(Collected data entries)

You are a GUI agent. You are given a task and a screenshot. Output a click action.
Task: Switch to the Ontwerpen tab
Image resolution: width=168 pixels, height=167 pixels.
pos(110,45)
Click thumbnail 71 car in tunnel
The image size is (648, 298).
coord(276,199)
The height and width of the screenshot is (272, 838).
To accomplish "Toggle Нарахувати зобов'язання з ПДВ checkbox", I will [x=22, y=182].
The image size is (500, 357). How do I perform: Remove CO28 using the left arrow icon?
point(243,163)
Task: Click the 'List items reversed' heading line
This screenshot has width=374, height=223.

Activity: List every line above containing the word "screenshot".

Exercise answer:
You are a GUI agent. You are given a task and a screenshot. Output a click action.
The height and width of the screenshot is (272, 838).
This screenshot has width=374, height=223.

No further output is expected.